● Instructions for the task:
Every line below from the one containing "ABOUT (109, 19)" through the one containing "[Toggle navigation] (57, 135)" is to be printed exactly, with the pictures omitted.

● Dataset entries:
------------------------------------

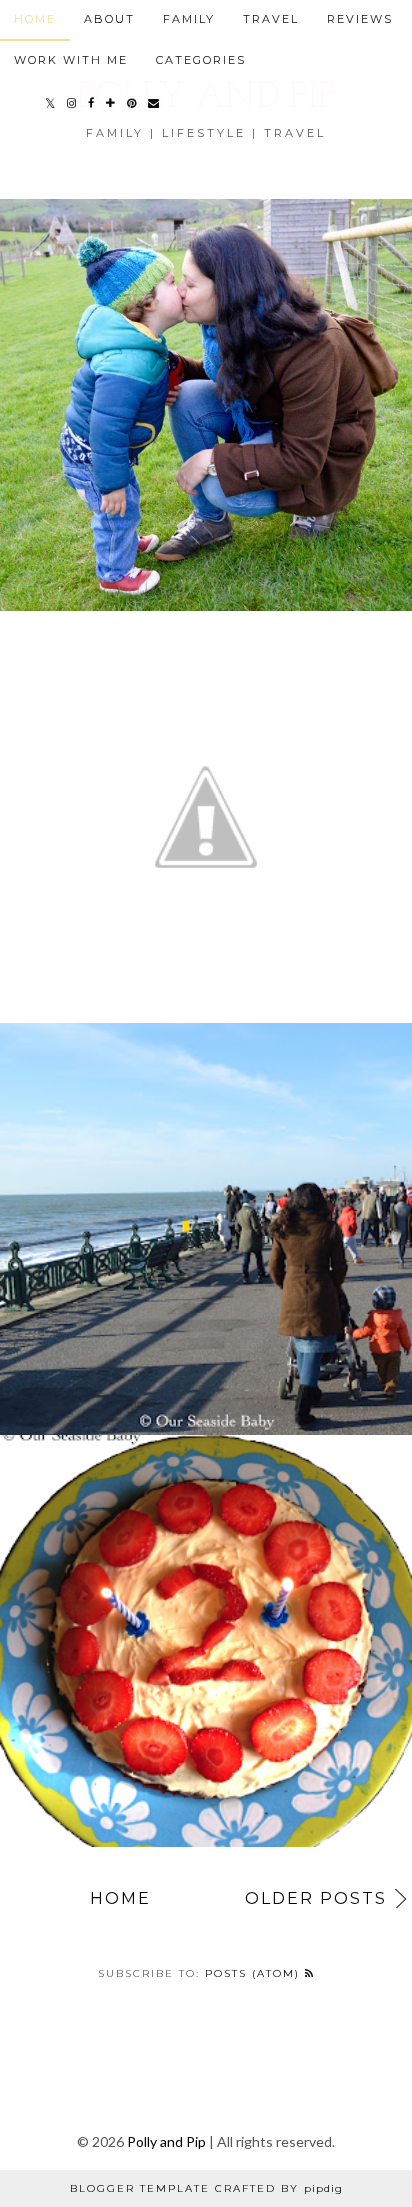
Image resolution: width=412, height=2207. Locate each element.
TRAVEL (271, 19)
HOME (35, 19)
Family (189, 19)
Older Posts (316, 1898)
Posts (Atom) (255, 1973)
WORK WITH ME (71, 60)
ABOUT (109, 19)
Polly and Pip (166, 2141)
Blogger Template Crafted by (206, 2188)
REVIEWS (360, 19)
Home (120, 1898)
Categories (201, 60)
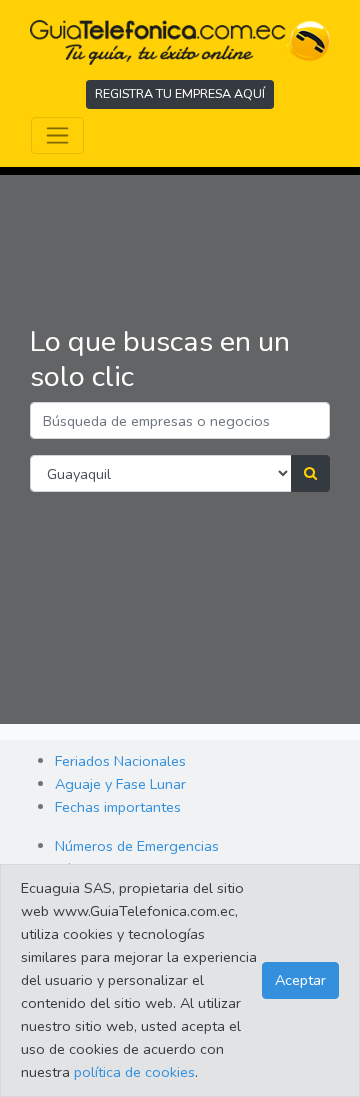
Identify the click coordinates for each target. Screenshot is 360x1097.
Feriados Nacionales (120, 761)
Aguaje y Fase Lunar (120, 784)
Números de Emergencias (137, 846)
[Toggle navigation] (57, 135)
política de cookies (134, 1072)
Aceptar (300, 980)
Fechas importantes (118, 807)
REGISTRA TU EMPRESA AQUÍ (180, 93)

------------------------------------

● Exercise answer:
ABOUT (109, 19)
Polly and Pip (166, 2141)
Blogger Template Crafted by (206, 2188)
REVIEWS (360, 19)
Home (120, 1898)
Categories (201, 60)
Identify the click coordinates for each target. Screenshot is 360x1097.
Feriados Nacionales (120, 761)
Aguaje y Fase Lunar (120, 784)
Números de Emergencias (137, 846)
[Toggle navigation] (57, 135)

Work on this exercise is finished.